*** Opening of Source material ***

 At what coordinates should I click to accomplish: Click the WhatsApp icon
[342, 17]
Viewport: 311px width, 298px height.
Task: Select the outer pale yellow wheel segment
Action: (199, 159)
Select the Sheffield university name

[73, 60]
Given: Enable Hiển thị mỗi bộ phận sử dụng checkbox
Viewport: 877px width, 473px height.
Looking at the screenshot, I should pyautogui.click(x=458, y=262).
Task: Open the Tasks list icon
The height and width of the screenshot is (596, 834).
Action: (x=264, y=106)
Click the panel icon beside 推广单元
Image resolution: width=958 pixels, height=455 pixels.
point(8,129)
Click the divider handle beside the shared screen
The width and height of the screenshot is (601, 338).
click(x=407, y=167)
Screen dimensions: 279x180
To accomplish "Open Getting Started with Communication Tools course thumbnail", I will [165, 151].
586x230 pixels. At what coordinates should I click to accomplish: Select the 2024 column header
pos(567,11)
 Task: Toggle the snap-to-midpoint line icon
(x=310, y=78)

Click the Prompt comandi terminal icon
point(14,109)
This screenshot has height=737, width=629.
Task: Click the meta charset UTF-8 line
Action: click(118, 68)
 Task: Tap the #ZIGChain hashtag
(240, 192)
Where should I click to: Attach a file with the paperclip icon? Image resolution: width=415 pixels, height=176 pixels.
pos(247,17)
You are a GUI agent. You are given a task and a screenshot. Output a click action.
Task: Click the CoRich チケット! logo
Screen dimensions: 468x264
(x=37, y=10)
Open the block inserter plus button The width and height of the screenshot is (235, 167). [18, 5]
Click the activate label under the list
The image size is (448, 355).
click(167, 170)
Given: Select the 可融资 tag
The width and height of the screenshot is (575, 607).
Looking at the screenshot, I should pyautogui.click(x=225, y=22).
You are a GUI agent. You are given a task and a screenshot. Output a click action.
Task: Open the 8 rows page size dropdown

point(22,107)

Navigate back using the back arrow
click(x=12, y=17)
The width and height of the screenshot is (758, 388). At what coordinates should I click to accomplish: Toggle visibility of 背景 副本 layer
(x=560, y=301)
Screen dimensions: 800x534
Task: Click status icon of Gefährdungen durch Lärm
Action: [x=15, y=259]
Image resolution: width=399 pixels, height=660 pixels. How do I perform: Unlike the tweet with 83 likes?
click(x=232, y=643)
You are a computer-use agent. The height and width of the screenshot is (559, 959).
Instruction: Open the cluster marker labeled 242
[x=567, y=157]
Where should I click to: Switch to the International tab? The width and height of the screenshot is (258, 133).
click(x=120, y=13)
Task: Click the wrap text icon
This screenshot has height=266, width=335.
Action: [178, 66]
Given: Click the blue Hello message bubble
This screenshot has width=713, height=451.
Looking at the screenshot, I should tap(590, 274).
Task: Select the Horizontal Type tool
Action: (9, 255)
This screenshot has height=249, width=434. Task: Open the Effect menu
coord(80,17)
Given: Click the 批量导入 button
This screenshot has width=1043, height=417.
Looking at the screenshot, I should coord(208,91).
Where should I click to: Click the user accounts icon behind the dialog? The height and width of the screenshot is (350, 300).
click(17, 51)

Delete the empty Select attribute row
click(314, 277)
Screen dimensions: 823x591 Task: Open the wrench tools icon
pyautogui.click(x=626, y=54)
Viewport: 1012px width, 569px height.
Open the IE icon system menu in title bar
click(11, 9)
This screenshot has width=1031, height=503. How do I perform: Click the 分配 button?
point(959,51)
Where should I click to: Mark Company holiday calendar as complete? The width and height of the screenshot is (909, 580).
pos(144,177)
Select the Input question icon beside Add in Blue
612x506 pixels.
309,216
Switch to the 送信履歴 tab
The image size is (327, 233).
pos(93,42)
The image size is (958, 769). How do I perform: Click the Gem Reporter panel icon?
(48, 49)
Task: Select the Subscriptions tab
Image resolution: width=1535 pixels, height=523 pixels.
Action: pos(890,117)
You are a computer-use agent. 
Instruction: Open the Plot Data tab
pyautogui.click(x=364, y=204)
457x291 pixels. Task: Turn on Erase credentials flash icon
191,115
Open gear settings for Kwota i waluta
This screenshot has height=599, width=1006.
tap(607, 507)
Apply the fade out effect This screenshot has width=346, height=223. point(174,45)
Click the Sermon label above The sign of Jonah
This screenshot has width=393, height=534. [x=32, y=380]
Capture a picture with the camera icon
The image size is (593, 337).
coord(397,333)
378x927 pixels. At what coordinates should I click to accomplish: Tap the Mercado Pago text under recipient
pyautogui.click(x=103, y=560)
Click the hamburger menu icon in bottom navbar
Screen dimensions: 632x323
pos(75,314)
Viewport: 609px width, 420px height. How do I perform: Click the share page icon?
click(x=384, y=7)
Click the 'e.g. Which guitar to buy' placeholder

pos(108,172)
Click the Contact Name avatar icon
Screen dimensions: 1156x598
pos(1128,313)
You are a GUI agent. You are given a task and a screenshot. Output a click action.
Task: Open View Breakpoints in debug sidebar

*** Close of Source material ***

* Exercise brief:
Every line that contains the string "list" should be returned from the data.

* Output for this exercise:
Task: Open the Tasks list icon
Click the activate label under the list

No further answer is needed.